*Tarefas a cumprir:*
A) As afirmações a seguir estão de acordo com o texto sobre mosquitos? (i) O hipopótamo está entre os "big five" africanos. (ii) Os sonhos foram motivados pelo vírus invisível. (iii) Os pernilongos têm feito rasantes sobre São Paulo nesta primavera.
B) Redigite o trecho do texto sobre mosquitos que vai de "Andei sonhando com" a "leopardo e o leão.", inclusive.

*Texto selecionado:*
++++++++++++++++++++

Mosquitos na savana até valem a pena; em casa na metrópole, não

Andei sonhando com a África.

Com as feras africanas, como os chamados “big five”, considerados os animais mais perigosos para uma caçada —seja no tempo em que eram os colonizadores europeus que iam caçá-los impunemente, seja quando são eles que caçam os humanos, para proteger-se ou para aplacar a fome com a proteína mais próxima.

Assustadores para enfrentar, eles são majestosos para ver e fotografar, quando passeiam livremente em seu habitat, que pode ser visitado. Esses “big five” africanos, cinco mamíferos selvagens de grande porte muito difíceis de caçar, são o búfalo, o rinoceronte, o elefante, o leopardo e o leão.

Os sonhos foram motivados, porém, por uma sexta fera —só que bem pequena. Não o vírus invisível que tem povoado os pesadelos de toda a humanidade, vicejando amparado por feras humanas como Trump e Bolsonaro, mas sim os minúsculos mosquitos que, nesta primavera com cara de verão, têm feito rasantes sobre São Paulo. Pernilongos.

++++++++++++++++++++

*Dados fornecidos:*
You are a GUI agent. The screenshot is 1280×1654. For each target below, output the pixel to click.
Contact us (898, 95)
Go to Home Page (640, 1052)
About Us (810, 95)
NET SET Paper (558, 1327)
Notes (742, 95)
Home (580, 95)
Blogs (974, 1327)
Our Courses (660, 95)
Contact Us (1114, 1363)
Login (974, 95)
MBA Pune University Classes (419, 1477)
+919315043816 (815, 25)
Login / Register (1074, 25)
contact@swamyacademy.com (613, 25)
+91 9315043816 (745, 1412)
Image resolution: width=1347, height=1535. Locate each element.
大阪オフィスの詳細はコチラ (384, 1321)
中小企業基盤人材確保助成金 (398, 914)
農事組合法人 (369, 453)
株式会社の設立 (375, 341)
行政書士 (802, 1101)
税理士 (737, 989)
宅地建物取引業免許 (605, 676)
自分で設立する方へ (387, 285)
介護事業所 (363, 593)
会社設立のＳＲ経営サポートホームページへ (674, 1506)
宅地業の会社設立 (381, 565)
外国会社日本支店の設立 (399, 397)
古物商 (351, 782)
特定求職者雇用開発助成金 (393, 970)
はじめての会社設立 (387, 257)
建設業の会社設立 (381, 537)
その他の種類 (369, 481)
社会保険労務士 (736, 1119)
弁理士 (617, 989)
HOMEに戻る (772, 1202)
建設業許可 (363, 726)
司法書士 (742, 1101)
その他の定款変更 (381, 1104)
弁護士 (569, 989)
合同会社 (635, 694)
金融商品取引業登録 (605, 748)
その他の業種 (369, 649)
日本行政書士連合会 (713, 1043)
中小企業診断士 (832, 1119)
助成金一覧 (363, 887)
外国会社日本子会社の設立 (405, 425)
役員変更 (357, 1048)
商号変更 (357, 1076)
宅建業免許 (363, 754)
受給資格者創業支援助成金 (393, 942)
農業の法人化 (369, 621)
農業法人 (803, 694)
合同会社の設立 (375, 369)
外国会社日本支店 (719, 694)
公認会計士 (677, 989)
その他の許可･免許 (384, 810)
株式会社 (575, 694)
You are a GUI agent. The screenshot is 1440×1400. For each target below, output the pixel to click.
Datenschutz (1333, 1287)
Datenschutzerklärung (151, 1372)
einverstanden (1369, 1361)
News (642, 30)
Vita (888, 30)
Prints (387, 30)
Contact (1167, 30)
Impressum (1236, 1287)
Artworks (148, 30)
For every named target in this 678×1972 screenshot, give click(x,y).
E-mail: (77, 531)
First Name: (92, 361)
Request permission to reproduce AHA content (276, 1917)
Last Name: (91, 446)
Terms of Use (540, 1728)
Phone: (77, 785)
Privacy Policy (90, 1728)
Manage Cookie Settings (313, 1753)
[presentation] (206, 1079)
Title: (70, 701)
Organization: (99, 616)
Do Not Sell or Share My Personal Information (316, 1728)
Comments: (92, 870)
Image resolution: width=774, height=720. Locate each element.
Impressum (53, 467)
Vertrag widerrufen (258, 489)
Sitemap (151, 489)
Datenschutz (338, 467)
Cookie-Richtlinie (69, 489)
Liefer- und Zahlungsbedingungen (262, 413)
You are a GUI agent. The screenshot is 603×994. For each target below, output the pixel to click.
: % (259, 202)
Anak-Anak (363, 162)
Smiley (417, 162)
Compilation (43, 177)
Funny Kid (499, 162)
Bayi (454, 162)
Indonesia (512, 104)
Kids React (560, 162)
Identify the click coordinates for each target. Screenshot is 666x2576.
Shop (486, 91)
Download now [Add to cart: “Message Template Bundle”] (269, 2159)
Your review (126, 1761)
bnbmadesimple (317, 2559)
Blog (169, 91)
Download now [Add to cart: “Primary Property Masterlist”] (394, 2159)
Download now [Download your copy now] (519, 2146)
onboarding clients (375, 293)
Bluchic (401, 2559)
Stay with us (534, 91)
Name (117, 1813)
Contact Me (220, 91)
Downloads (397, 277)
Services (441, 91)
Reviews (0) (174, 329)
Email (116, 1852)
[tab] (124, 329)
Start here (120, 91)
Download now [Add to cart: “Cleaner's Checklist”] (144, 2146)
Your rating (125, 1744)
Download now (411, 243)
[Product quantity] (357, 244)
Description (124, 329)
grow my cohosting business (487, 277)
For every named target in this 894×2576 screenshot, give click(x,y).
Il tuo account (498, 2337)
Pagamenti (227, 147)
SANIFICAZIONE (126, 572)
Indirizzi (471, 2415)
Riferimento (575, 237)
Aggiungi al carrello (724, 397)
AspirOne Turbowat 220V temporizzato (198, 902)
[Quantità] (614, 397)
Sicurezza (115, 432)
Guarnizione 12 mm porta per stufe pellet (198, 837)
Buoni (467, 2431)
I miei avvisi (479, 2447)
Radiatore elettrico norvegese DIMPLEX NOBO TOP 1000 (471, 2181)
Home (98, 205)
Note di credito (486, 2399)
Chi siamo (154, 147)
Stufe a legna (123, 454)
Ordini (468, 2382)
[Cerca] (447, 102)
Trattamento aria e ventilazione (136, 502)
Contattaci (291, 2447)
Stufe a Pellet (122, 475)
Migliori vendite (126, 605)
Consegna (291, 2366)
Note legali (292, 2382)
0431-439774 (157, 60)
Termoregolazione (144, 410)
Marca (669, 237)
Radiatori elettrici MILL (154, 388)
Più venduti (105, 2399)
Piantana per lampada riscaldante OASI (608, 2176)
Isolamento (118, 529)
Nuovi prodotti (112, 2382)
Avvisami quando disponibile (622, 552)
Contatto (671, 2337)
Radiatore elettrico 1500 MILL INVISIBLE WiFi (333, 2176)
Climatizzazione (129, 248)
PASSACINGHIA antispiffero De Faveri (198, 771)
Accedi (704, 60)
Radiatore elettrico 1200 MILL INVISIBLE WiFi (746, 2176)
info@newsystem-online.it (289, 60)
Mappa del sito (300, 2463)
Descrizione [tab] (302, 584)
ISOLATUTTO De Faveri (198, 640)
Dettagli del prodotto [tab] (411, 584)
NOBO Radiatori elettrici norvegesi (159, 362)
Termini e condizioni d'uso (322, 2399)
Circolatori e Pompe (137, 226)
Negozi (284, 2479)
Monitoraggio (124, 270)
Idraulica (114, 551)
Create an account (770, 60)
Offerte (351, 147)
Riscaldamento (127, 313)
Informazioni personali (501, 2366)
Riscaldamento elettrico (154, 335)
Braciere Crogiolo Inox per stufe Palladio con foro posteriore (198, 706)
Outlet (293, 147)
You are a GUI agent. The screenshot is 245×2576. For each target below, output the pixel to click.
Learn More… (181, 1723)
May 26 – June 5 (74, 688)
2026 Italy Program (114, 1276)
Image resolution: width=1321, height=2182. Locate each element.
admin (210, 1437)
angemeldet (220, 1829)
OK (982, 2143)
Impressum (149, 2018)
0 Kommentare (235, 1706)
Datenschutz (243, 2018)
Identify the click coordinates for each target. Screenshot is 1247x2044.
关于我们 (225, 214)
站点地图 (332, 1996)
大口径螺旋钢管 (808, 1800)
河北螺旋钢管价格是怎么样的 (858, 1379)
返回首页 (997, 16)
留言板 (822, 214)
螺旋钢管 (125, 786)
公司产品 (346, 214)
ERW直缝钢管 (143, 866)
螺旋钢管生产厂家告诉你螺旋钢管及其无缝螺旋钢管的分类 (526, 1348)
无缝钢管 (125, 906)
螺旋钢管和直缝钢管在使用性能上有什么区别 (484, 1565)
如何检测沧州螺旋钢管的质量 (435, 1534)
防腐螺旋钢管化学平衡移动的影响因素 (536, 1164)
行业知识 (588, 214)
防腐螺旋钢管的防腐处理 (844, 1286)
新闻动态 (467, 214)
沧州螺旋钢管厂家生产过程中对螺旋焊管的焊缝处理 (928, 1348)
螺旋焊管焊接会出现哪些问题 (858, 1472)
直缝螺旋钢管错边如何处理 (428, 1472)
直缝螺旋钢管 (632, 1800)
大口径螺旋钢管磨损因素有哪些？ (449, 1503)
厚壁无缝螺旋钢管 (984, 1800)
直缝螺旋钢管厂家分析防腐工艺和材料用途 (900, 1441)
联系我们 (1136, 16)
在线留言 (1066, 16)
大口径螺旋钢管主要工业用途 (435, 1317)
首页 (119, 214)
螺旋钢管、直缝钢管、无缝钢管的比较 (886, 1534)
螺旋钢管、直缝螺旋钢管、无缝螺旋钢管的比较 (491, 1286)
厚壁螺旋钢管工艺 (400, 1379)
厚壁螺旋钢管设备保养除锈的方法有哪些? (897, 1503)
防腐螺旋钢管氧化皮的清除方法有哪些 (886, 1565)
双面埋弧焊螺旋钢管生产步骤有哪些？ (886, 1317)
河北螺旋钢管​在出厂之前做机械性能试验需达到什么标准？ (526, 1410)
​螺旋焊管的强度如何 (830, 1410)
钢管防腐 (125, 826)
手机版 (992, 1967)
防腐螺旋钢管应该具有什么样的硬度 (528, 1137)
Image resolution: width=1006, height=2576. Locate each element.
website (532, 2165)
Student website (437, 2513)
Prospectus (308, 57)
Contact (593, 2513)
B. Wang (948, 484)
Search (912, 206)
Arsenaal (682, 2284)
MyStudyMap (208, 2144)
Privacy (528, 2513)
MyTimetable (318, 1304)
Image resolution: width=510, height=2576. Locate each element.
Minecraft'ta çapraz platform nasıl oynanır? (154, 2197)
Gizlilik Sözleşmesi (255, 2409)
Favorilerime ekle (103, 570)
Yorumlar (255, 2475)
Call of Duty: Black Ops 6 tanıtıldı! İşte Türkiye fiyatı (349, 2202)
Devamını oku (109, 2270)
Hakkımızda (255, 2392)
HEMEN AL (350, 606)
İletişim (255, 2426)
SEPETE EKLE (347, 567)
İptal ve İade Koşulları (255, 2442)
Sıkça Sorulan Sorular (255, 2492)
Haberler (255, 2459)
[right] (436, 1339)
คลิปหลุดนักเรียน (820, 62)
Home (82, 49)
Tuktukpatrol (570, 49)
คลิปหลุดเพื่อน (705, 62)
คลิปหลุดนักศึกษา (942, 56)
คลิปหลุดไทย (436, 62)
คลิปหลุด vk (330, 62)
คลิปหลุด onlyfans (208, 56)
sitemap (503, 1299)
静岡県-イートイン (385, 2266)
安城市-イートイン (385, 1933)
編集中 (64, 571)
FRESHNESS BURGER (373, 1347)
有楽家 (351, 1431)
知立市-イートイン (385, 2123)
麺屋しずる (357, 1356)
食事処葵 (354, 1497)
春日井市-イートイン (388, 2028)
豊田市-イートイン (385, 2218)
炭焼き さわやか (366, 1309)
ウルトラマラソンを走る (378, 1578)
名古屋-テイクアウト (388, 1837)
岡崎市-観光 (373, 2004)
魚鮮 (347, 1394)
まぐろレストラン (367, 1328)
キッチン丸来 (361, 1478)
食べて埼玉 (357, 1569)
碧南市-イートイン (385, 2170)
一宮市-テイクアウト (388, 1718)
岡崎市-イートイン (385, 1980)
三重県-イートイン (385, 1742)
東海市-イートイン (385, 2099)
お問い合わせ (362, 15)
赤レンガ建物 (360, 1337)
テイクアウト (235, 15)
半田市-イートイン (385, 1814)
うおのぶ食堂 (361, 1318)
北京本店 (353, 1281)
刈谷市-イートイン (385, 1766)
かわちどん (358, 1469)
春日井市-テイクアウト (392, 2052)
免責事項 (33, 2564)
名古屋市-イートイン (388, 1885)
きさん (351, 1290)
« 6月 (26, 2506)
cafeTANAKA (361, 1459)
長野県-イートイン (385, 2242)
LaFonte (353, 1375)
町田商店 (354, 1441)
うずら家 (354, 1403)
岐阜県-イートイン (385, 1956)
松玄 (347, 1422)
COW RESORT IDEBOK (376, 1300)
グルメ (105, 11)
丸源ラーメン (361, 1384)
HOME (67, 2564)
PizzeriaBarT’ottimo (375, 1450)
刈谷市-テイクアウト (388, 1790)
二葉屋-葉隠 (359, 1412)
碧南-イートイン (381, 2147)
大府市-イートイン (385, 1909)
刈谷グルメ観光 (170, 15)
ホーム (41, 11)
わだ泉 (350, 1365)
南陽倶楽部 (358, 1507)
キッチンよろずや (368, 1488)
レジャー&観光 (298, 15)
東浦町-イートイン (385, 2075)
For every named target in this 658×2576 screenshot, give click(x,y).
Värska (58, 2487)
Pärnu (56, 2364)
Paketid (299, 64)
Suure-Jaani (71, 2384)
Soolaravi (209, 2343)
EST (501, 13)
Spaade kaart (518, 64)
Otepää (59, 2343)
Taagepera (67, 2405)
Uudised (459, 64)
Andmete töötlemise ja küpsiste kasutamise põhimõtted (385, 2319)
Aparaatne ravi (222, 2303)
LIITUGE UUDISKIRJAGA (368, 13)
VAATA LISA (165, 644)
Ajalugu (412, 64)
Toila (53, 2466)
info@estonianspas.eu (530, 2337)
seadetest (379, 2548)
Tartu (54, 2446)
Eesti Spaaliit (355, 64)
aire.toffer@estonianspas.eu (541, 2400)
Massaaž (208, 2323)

++++++++++++++++++++

*Respostas por item:*
A)
(i) Não: "são o búfalo, o rinoceronte, o elefante, o leopardo e o leão."
(ii) Não: "Não o vírus invisível que tem povoado os pesadelos de toda a humanidade"
(iii) Sim: "os minúsculos mosquitos que, nesta primavera com cara de verão, têm feito rasantes sobre São Paulo. Pernilongos."

B)
Andei sonhando com a África.

Com as feras africanas, como os chamados “big five”, considerados os animais mais perigosos para uma caçada —seja no tempo em que eram os colonizadores europeus que iam caçá-los impunemente, seja quando são eles que caçam os humanos, para proteger-se ou para aplacar a fome com a proteína mais próxima.

Assustadores para enfrentar, eles são majestosos para ver e fotografar, quando passeiam livremente em seu habitat, que pode ser visitado. Esses “big five” africanos, cinco mamíferos selvagens de grande porte muito difíceis de caçar, são o búfalo, o rinoceronte, o elefante, o leopardo e o leão.